Я с радостью согласился, так как дрова стоили дорого и их трудно было достать. Это был дефицит. Мы пришли домой к Авто, он взял большой рюкзак альпиниста и мы пошли за дровами. Вначале я думал, что дрова у него лежат во дворе или сарае и их у него так много, что он готов поделиться ими с ближним. Авто, будучи добрым христианином, в каждой своей работе рисует церковь (может не всегда к месту, но как видно, без этого уже не может в силу привычки) и поэтому ждать от него добрых поступков вполне реально. Но мы не остановились у него во дворе и пошли по направлению к зоопарку, рядом с которым он жил. Его двор от зоопарка отделяла металлическая сетка, в которой была проделана дырка, через которую Авто неофициально проникал в зоопарк, где рядом с этой дырой, тоже неофициально, устроил себе небольшой участок, площадью в десять метров (квадратных разумеется), где выращивал всякую кухонную зелень. Он подвел меня к своему "огороду", открыл "теплицу" (часть участка перекрытую полиэтиленом), выкопал откуда-то редиску, почистил ее от земли и дал мне подкрепиться перед мероприятием по сбору дров, сказав, что редиска прямо из земли и ее можно есть не помыв, так как она экологически чистая. "Подкрепившись" редисками, мы пошли собирать дрова на территории зоопарка.

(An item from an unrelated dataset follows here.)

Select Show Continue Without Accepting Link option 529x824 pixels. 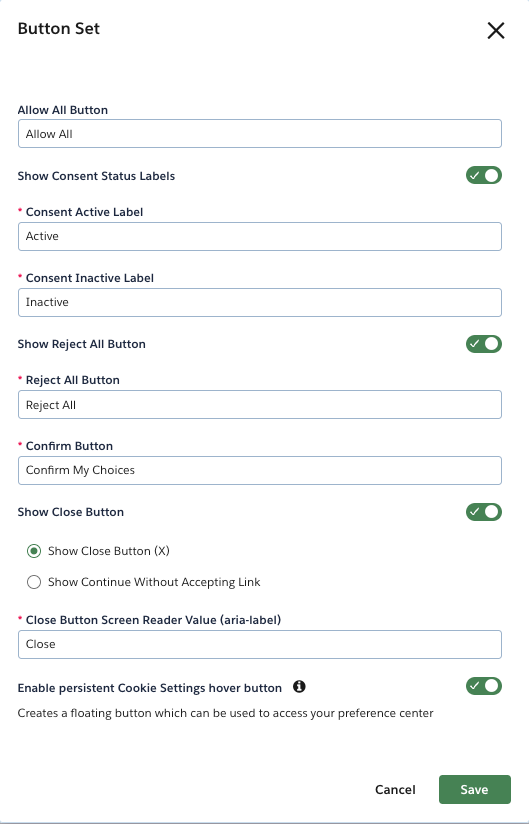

Нам удалось наполнить сухими ветками весь рюкзак и еще целую связку, которая уже не вмещалась в разбухший и отяжелевший рюкзак. Мы уже собирались возвращаться домой, как нас заметили работники зоопарка и что-то нам крикнули.

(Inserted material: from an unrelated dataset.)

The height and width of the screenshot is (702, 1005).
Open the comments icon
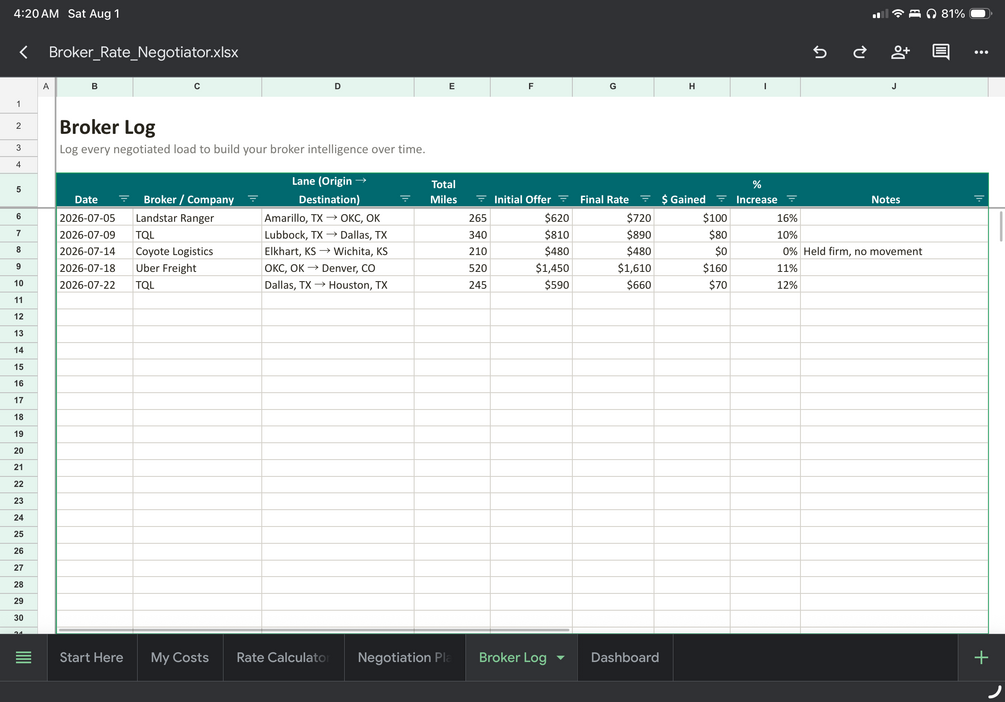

- Джованни, бежим, это сторожа, они сейчас нас поймают, - воскликнул Авто и принялся бежать с рюкзаком на спине.
Я со связкой веток бежал за ним, а сторожа за нами. В конце концов, они нас поймали и устроили нам допрос, угрожая отвести в администрацию и даже вызвать полицию. Тогда, чувствуя опасность, Авто стал оправдываться:
- Мы художники, мы педагоги училища. Нам трудно работать в холоде и нам нужны дрова. Сторожа не очень стали прислушиваться к его "весомым аргументам" и настаивали на своем. Тогда в полемику включился я:

- Вы понимаете, это же Авто, его в городе все знают, он профессор академии , лауреат фестивалей искусств, в конце концов он зять композитора Мирианашвили.
- А это Джованни, он говорит на десяти языках, - вновь включился профессор, - Его работы сам Шеварднадзе дарит другим президентам. Его работу он подарил английской королеве.
Но и эти аргументы не принесли никакого эффекта.
- Как вы не понимаете, это же маэстро Джованни Вепхвадзе и ему холодно, - воскликнул в отчаянии Авто.
- Вепхвадзе, ты говоришь, - вдруг внимательно посмотрел на меня главный сторож. - Вы какие Вепхвадзе, из Харагаули? (провинция в Западной Грузии).
- Да,- ответил я, - а точнее, из Легвани (деревня в горной Имеретии, рядом с Харагаули, откуда два века тому назад пришли в Тбилиси мои предки). Услышав это, сторож улыбнулся доброй улыбкой, вернул Авто его рюкзак с дровами, который во время беседы держал у себя, и сказал двум своим подчиненным.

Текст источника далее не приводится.